[Dataset entries]
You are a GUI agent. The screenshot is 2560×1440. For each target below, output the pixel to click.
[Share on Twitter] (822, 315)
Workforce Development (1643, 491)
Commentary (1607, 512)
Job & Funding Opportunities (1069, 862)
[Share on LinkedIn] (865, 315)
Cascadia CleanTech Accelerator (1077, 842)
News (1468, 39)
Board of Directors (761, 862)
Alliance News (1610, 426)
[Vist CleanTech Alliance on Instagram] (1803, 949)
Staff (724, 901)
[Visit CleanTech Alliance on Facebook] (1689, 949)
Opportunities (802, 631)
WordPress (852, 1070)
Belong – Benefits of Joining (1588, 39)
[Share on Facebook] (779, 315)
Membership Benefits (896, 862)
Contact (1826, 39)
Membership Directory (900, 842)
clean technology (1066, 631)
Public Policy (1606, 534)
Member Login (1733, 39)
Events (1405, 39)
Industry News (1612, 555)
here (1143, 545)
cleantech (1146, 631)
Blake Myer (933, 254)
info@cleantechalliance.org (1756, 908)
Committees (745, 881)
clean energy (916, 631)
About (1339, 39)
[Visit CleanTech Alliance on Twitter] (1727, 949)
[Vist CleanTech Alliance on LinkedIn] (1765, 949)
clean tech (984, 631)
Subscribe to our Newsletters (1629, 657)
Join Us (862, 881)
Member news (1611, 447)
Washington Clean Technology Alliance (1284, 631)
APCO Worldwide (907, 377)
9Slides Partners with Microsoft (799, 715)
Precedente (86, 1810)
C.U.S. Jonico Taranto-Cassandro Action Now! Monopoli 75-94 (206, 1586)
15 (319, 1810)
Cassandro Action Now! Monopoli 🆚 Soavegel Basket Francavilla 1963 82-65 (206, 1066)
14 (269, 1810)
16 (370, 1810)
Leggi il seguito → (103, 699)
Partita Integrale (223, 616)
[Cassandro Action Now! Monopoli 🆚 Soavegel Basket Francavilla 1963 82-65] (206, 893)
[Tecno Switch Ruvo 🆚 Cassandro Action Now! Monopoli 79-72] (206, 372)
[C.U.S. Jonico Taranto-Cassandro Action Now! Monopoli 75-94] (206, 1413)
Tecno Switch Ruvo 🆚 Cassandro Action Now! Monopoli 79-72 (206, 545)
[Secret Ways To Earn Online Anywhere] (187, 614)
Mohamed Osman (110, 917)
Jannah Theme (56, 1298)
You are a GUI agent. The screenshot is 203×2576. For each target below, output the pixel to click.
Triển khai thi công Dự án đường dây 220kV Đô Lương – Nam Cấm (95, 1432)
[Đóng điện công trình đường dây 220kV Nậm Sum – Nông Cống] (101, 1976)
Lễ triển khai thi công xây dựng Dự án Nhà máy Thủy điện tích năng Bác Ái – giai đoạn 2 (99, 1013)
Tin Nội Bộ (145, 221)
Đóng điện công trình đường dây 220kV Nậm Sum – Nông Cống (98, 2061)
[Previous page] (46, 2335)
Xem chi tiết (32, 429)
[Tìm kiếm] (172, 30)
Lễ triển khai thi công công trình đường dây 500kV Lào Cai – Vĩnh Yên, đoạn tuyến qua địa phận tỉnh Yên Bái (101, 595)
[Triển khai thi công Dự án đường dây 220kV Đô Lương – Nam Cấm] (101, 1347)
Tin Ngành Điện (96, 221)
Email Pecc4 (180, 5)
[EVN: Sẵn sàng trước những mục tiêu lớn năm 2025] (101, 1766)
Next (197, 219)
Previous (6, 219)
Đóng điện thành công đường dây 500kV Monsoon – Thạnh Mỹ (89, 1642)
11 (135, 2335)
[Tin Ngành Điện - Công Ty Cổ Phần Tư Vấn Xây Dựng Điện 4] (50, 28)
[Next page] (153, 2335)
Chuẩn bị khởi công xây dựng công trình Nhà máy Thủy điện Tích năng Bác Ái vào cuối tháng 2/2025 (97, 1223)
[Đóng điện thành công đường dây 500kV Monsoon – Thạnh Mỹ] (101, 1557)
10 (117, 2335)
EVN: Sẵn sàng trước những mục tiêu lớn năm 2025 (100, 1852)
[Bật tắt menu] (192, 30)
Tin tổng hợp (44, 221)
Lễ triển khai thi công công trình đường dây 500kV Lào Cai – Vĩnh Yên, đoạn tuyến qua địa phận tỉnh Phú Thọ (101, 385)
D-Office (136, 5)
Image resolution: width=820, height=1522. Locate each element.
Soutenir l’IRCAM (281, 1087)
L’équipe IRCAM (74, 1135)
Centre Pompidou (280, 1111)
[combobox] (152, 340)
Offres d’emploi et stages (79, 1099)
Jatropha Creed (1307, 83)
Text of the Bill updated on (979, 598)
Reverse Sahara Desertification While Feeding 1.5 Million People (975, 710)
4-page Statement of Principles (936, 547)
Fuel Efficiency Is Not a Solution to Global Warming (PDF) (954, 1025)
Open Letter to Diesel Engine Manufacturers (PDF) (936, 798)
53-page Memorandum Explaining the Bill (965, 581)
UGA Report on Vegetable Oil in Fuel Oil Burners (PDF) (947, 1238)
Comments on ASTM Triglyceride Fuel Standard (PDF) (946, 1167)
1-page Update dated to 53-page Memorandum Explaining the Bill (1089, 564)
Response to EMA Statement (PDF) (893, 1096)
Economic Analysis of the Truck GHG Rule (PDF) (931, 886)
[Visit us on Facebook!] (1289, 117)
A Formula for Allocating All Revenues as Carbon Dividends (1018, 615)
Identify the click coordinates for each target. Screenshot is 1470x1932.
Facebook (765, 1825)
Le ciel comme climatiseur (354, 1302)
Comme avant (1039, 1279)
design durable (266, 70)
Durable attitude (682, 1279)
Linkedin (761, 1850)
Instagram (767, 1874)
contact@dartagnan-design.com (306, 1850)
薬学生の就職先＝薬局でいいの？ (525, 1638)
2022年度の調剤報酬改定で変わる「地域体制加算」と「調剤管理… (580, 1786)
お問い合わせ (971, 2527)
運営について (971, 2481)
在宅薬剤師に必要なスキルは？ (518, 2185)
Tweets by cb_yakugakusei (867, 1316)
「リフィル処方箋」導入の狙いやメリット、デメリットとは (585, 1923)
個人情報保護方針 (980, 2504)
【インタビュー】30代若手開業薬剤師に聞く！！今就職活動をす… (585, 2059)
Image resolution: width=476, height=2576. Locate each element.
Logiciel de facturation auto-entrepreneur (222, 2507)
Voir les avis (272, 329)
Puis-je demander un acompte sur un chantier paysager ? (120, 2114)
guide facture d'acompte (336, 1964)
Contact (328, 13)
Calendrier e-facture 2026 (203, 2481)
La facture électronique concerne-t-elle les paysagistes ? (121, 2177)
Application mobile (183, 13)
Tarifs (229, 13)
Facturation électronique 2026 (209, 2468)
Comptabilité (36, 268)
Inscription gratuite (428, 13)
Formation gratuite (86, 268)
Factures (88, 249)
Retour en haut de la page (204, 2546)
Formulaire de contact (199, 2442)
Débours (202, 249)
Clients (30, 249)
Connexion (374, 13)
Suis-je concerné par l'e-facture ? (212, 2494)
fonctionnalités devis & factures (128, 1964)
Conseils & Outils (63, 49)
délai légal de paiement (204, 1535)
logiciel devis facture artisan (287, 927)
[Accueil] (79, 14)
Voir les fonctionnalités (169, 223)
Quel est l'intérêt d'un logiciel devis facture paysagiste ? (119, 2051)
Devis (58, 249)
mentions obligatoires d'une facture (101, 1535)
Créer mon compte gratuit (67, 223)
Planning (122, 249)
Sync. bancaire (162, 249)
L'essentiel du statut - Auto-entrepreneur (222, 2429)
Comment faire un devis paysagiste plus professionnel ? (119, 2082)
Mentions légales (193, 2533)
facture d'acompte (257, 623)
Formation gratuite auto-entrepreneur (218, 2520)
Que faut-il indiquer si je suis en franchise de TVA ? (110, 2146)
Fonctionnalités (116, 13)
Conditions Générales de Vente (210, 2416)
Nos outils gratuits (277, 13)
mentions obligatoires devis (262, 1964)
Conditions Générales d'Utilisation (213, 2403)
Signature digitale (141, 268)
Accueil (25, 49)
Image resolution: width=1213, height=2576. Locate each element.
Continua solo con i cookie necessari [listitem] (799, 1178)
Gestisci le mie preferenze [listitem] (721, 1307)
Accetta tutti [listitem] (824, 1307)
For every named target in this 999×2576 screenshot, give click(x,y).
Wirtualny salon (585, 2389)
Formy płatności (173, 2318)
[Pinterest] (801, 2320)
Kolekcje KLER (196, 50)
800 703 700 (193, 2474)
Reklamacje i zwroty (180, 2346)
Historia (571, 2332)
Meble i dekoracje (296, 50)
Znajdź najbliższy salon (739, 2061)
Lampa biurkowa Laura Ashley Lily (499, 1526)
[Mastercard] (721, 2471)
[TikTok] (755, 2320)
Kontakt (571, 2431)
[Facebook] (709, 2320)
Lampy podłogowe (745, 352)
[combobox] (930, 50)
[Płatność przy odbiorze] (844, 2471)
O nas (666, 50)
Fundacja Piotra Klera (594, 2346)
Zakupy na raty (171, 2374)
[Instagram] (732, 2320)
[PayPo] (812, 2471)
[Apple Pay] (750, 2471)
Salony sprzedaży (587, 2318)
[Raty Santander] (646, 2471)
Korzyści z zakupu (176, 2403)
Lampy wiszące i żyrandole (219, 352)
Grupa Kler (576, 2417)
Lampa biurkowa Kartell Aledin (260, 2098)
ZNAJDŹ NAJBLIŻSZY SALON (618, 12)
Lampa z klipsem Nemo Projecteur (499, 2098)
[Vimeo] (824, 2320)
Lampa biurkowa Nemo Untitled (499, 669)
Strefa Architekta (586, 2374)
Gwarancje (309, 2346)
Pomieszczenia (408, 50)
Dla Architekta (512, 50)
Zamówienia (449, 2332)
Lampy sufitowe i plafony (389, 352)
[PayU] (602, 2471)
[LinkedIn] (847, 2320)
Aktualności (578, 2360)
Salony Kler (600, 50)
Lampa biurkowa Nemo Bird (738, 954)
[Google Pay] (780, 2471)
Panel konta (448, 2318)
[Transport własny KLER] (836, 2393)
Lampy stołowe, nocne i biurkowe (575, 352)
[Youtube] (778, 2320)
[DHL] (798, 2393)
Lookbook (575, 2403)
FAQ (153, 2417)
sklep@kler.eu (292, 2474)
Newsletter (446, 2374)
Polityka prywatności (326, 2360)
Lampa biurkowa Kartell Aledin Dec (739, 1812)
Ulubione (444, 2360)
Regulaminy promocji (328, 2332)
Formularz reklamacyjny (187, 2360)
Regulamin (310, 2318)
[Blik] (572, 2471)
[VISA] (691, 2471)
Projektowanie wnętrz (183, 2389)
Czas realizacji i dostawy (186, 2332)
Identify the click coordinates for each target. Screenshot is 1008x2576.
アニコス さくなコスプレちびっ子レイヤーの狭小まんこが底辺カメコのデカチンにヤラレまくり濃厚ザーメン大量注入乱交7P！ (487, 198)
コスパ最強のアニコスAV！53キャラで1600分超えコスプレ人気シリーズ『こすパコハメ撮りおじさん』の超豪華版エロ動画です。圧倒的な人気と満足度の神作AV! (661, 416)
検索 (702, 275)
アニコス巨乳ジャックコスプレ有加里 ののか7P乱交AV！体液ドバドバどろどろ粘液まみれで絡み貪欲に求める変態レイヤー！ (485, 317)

» EXERCISE AIM: Reproduce the records above exactly, from the first line through the line containing "Alliance News (1610, 426)", and output nothing else.

» OUTPUT BELOW:
You are a GUI agent. The screenshot is 2560×1440. For each target below, output the pixel to click.
[Share on Twitter] (822, 315)
Workforce Development (1643, 491)
Commentary (1607, 512)
Job & Funding Opportunities (1069, 862)
[Share on LinkedIn] (865, 315)
Cascadia CleanTech Accelerator (1077, 842)
News (1468, 39)
Board of Directors (761, 862)
Alliance News (1610, 426)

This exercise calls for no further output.